■ **REQUIRED ACTION**: Take the material below and output exactly the run of lines from the one containing "Task: Click the green printer button" down to the one containing "The image size is (457, 257).", with both included.
[[ RECORDS FOR THE TASK open ]]
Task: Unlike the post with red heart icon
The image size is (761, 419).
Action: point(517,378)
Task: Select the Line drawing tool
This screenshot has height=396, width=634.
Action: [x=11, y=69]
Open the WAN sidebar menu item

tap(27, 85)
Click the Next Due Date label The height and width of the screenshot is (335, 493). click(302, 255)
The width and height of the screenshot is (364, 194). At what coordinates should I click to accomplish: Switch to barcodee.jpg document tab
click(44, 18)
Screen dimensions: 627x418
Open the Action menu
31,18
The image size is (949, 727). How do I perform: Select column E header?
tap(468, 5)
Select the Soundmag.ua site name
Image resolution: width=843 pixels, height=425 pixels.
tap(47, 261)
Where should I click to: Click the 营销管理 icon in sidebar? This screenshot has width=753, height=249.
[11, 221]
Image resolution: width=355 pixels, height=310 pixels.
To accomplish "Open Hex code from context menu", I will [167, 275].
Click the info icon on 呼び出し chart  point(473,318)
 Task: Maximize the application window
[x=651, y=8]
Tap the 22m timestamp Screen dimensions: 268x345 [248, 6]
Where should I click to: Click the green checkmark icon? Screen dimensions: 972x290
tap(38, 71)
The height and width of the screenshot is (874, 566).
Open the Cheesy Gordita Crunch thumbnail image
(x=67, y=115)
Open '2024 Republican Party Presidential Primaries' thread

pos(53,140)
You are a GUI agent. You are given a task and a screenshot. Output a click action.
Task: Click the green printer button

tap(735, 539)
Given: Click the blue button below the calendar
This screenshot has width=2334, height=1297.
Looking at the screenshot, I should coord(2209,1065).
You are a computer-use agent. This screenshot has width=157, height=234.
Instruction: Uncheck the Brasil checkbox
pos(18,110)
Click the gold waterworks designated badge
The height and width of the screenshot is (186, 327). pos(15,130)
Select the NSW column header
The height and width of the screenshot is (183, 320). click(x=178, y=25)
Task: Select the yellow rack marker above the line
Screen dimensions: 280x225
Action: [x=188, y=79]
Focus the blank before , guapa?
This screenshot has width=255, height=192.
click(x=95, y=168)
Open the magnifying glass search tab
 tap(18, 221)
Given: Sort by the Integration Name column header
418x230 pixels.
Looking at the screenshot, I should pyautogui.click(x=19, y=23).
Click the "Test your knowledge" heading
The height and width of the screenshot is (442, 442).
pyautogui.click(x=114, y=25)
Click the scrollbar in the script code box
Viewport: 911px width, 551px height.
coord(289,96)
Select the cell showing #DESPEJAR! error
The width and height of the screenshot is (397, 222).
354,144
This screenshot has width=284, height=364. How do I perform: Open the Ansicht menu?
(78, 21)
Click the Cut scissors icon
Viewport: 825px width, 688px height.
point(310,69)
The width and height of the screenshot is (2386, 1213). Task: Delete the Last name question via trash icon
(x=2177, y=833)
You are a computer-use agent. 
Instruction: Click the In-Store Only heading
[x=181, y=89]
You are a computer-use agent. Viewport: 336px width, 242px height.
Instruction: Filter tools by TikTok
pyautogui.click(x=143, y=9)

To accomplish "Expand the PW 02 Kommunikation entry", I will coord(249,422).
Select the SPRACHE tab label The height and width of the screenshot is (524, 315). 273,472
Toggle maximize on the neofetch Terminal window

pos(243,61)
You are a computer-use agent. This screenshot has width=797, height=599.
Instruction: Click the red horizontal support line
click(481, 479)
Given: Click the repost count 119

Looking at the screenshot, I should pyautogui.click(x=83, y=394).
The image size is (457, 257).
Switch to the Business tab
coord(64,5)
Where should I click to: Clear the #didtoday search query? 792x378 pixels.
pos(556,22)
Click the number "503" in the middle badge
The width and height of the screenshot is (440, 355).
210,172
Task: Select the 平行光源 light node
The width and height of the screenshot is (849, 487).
[[ RECORDS FOR THE TASK closed ]]
■ **EXERCISE SOLUTION**:
Task: Click the green printer button

tap(735, 539)
Given: Click the blue button below the calendar
This screenshot has width=2334, height=1297.
Looking at the screenshot, I should coord(2209,1065).
You are a computer-use agent. This screenshot has width=157, height=234.
Instruction: Uncheck the Brasil checkbox
pos(18,110)
Click the gold waterworks designated badge
The height and width of the screenshot is (186, 327). pos(15,130)
Select the NSW column header
The height and width of the screenshot is (183, 320). click(x=178, y=25)
Task: Select the yellow rack marker above the line
Screen dimensions: 280x225
Action: [x=188, y=79]
Focus the blank before , guapa?
This screenshot has width=255, height=192.
click(x=95, y=168)
Open the magnifying glass search tab
 tap(18, 221)
Given: Sort by the Integration Name column header
418x230 pixels.
Looking at the screenshot, I should pyautogui.click(x=19, y=23).
Click the "Test your knowledge" heading
The height and width of the screenshot is (442, 442).
pyautogui.click(x=114, y=25)
Click the scrollbar in the script code box
Viewport: 911px width, 551px height.
coord(289,96)
Select the cell showing #DESPEJAR! error
The width and height of the screenshot is (397, 222).
354,144
This screenshot has width=284, height=364. How do I perform: Open the Ansicht menu?
(78, 21)
Click the Cut scissors icon
Viewport: 825px width, 688px height.
point(310,69)
The width and height of the screenshot is (2386, 1213). Task: Delete the Last name question via trash icon
(x=2177, y=833)
You are a computer-use agent. 
Instruction: Click the In-Store Only heading
[x=181, y=89]
You are a computer-use agent. Viewport: 336px width, 242px height.
Instruction: Filter tools by TikTok
pyautogui.click(x=143, y=9)

To accomplish "Expand the PW 02 Kommunikation entry", I will coord(249,422).
Select the SPRACHE tab label The height and width of the screenshot is (524, 315). 273,472
Toggle maximize on the neofetch Terminal window

pos(243,61)
You are a computer-use agent. This screenshot has width=797, height=599.
Instruction: Click the red horizontal support line
click(481, 479)
Given: Click the repost count 119

Looking at the screenshot, I should pyautogui.click(x=83, y=394).
The image size is (457, 257).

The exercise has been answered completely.